GIVEN TEXT:
● ● ● ● ● ● ●
The Student Organic Farm was started in 1999 by a group of MSU students who were interested in learning to grow food sustainably. At the time there were no classes in organic agriculture at MSU and students were looking to acquire knowledge in a hands-on, experiential format. They wanted to apply what they were learning in their classes in the context of a working farm. Inspired by other student farms around the country, these students felt that MSU -- the nations first land grant college -- should have a student farm of its own. At the same time, Horticulture Professor John Biernbaum began researching possibilities for 4-season farming in Michigan. The connection of these two projects was ideal, as year-round farming provided opportunities for students to engage in farming during the main part of the academic year (September to May).
With funds from a W. K. Kellogg foundation grant written by the students and leadership from John and Dr. Laurie Thorp Director of MSU RISE Program (Residential Initiative on the Study of the Environment), the original core group of students created the SOF. They built 3 passive solar greenhouses at the farm and in the Spring of 2002 began their first season of production. The students were interested in following the CSA (Community Supported Agriculture) model. With cold storage and the hoophouses, the SOF started the first year-round CSA in Michigan, and one of only a few in the entire country. The CSA currently serves around 110 weekly shares year-round.
● ● ● ● ● ● ●
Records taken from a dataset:

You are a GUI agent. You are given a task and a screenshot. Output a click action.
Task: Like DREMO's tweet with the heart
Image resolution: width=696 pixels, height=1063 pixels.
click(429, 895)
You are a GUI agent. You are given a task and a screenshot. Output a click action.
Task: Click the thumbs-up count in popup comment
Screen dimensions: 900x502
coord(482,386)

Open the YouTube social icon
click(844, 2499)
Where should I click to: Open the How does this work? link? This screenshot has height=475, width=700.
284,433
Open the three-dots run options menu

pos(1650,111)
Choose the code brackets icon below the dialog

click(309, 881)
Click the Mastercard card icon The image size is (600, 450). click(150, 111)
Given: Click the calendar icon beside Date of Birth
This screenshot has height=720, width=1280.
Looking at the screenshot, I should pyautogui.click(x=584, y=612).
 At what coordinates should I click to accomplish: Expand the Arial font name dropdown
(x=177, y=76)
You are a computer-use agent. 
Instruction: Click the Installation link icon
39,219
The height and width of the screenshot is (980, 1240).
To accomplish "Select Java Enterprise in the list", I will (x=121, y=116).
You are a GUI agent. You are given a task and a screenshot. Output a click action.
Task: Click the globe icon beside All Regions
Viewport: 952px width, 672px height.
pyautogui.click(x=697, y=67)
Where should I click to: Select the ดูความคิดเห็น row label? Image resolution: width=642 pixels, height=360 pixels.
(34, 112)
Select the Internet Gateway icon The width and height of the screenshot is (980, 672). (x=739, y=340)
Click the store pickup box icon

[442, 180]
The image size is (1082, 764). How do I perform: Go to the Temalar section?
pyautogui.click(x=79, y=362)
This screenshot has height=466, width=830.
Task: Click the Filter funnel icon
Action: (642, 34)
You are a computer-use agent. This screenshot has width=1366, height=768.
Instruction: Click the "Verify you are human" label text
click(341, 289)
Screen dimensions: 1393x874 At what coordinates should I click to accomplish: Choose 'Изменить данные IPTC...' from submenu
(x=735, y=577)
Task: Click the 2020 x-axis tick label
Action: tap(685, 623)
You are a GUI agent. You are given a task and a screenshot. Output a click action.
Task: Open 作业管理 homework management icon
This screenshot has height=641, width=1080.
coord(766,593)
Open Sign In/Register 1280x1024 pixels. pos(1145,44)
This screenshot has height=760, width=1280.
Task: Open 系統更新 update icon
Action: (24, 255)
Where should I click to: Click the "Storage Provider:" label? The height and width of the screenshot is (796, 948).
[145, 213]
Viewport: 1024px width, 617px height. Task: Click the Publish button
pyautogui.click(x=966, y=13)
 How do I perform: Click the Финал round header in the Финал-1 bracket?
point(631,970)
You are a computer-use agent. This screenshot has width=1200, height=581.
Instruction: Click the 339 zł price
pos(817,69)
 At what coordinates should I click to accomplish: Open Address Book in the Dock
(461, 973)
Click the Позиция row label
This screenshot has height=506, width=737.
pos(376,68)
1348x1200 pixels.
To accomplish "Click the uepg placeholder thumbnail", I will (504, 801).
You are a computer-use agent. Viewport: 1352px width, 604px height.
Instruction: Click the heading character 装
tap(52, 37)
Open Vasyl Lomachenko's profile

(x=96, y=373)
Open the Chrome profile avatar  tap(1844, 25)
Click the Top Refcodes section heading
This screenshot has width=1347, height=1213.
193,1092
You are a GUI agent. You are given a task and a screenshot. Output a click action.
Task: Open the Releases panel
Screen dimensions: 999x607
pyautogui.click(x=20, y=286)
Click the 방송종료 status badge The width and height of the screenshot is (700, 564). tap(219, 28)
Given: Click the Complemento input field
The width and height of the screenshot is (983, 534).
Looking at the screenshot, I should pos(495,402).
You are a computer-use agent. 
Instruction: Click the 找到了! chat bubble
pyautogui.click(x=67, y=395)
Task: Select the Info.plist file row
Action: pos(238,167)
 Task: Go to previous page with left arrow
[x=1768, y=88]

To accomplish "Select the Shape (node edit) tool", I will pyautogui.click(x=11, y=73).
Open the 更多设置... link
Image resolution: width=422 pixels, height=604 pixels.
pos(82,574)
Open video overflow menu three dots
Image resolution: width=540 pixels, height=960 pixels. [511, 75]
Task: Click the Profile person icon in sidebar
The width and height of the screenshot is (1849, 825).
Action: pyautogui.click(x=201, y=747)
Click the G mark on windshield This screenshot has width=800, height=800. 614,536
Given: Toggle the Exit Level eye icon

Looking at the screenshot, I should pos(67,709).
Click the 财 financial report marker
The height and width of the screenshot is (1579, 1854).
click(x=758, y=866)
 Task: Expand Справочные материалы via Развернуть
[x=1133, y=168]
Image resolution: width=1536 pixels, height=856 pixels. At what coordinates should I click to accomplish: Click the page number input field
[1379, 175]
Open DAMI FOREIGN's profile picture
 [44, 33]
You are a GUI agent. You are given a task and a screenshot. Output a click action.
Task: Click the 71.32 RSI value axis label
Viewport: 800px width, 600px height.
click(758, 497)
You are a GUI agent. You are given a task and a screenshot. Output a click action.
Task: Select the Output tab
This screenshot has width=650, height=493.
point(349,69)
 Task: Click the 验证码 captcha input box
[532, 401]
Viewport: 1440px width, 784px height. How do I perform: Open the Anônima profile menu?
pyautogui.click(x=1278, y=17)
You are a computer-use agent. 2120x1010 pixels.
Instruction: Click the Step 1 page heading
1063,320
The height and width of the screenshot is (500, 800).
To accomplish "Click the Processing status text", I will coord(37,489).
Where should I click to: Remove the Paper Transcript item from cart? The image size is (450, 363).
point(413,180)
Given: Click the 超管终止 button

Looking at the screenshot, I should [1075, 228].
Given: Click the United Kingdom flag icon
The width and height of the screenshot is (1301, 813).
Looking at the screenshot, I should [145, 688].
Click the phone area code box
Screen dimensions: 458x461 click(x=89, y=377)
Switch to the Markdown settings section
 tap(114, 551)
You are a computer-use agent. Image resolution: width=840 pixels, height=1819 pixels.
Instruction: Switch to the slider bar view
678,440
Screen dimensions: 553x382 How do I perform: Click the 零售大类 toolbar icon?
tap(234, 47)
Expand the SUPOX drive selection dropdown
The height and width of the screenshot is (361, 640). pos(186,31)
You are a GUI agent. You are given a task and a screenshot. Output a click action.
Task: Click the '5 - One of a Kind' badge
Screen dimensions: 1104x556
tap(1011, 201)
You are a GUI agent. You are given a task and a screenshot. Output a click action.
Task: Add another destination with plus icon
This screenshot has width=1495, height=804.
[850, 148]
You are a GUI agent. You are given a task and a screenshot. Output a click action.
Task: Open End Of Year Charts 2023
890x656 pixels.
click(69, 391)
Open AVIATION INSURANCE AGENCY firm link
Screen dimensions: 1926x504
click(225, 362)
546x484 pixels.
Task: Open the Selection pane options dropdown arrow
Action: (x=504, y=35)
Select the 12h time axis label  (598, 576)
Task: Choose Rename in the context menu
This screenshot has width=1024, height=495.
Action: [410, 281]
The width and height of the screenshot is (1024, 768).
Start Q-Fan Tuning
● ● ● ● ● ● ●
TASK 1:
Answer these questions using the Student Organic Farm text:
(a) In what year did MSU students start the Student Organic Farm?
(b) How many passive solar greenhouses did the students build at the farm?
(c) About how many weekly shares does the CSA currently serve?
TASK 2: Summarize the Student Organic Farm text in two sentences.
TASK 3: Write the next part of the Student Organic Farm text, picking up after its last sentence.
None of the work here requires the records.

ANSWER AREA 1:
(a) 1999
(b) 3
(c) Around 110

ANSWER AREA 2: MSU students started the Student Organic Farm in 1999 to learn sustainable food growing hands-on, and their project joined Professor John Biernbaum's research on 4-season farming, which let students farm during the academic year. Funded by a W. K. Kellogg Foundation grant the students wrote, they built 3 passive solar greenhouses and began production in the Spring of 2002, starting Michigan's first year-round CSA, which now serves around 110 weekly shares.

ANSWER AREA 3:
From the beginning, the aim of the farm was to provide a place where students could come and volunteer, work, visit, and have input on the development of the land and farm. As a result of the vision and hard work of many, the farm has flourished. Over the years the farm has developed into a place where many different groups are able to engage with growing food and creating learning opportunities through farming.
As the farm developed, it became clear that many students wanted the farm to offer a more formal approach to learning about organic farming. The Organic Farmer Training Program was a product of the evolution of the ideas and vision held by the original group of students and faculty and all those who have come since then. Additionally, MSU now also offers a Bachelors of Science in Sustainable and Organic Horticulture as well as a Sustainable Food and Agriculture Minor.
Bailey Hoophouse and Urban Farm, our sister farm located on campus, is another outgrowth of the SOF. It is run by the RISE program in collaboration with SOF and Residential and Hospitality Services. Since 2013 the Farm has been part of the MSU Center for Regional Food Systems, expanding its collaborative impact on local food systems in the region.